The recent RCMP raids of Wet’suwet’en land defenders in northwestern British Columbia has provoked widespread rallies, blockades and protests, world-wide media coverage, public statements by First Nations, politicians, industry, labour, and the public. In view of these developments, we think it timely and important to restate the initial position taken by the Canadian Unitarian Council (CUC) on January 10, 2019:
CUC Pledges Solidarity with Wet’suwet’en
“The Canadian Unitarian Council has joined thousands of organizations and individuals pledging solidarity with the Wet’suwet’en Hereditary Chiefs, who are blocking the development of a Coastal GasLink pipeline on their traditional territories in northwestern British Columbia:
- WE COMMEND the courage and vision of the Wet’suwet’en Hereditary Chiefs and their community of activists.
- WE ARE WATCHING across the province, country and internationally.
- WE DENOUNCE any attempt by Coastal GasLink Pipeline, the federal government, provincial government or RCMP to interfere in the rights of the Wet’suwet’en to occupy, manage or maintain their lands.
- WE URGE that any and all actions taken by the federal and provincial government, industry, and policing agencies must be consistent with the United Nations Declaration on the Rights of Indigenous Peoples and Anuk Nu’at’en (Wet’suwet’en laws) and collective Title.

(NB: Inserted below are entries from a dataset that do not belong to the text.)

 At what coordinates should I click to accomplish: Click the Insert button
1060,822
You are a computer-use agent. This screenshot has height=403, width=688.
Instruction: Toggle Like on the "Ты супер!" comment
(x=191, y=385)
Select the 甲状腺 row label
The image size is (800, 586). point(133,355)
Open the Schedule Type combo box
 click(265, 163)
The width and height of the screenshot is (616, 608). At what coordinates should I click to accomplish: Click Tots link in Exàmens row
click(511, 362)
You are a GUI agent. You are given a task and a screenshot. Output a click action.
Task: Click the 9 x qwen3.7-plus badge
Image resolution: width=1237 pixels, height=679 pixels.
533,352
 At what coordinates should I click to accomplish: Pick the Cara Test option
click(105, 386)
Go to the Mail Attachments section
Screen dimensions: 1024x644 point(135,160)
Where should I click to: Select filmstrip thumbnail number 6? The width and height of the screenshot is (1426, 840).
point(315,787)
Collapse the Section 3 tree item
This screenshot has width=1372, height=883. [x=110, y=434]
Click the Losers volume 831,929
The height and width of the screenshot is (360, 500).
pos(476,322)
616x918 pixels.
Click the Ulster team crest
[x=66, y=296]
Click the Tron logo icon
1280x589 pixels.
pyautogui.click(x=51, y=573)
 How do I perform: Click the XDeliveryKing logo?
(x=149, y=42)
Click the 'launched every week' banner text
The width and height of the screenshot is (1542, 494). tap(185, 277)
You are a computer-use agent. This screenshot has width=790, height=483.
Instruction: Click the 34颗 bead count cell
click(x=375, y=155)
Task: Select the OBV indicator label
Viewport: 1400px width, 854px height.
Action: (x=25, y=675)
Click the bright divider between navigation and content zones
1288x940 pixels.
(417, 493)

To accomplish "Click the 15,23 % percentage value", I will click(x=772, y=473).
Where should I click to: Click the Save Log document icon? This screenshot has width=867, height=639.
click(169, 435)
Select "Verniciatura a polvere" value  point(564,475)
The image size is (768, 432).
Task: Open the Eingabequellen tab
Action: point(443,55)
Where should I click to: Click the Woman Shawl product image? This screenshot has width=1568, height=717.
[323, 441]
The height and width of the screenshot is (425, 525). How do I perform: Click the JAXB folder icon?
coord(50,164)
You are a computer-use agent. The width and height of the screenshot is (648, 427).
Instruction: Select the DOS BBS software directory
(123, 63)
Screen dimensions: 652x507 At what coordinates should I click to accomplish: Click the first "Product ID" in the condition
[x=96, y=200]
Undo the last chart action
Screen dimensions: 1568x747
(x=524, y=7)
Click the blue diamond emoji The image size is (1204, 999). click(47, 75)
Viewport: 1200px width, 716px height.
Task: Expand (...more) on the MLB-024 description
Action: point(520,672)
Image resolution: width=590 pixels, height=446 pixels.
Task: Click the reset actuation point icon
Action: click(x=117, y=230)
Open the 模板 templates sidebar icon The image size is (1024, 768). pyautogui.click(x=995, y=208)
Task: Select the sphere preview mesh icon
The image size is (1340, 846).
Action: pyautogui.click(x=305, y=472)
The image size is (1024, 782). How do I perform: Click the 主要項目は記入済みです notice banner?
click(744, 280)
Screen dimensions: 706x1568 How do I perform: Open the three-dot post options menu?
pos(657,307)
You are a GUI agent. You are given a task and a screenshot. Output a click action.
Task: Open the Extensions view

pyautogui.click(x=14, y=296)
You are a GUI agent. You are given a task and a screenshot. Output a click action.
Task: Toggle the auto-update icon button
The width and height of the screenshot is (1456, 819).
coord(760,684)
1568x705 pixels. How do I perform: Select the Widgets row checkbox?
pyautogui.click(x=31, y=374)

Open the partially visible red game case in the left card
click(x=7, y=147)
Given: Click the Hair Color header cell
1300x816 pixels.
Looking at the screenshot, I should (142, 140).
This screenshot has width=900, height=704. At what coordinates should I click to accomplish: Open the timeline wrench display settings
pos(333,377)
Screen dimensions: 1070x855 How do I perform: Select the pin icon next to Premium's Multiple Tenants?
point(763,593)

- WE PLEDGE support to the frontline land defenders and affirm the collective hereditary governance of the Wet’suwet’en who are enforcing Wet’suwet’en laws on their unceded lands.”
Obviously, the situation has continued to evolve since last year. We recognise this is a complex matter and many of us bring strong opinions and passionate voices to the conversation—given our Unitarian Universalist principles and history, that is how it should be. We recognise, as well, quoting the Afro-American abolitionist Frederick Douglass, that “if there is no struggle, there is no progress” for “power concedes nothing without a demand.”
While we reaffirm the January 10, 2019 CUC Statement pledging solidarity with Wet’suwet’en, we urge Canadian Unitarian Universalists to reflect on how we live our faith and convictions when interests and constituencies are polarized. We urge each other to live our principles. May our actions be guided by respect for each other’s dignity, by compassion and empathy, by the voice of conscience and reason, by a desire for justice and equity, and by a deep respect for the interdependent web of all existence of which we are a part.
We urge Canadian Unitarian Universalists to read and become familiar with the United Nations Declaration on the Rights of Indigenous Peoples—our nation is a signatory to this Declaration; many of its articles clarify and promote the work of reconciliation and de-colonialisation which we dare hope is still alive in Canada today and will be for generations to come.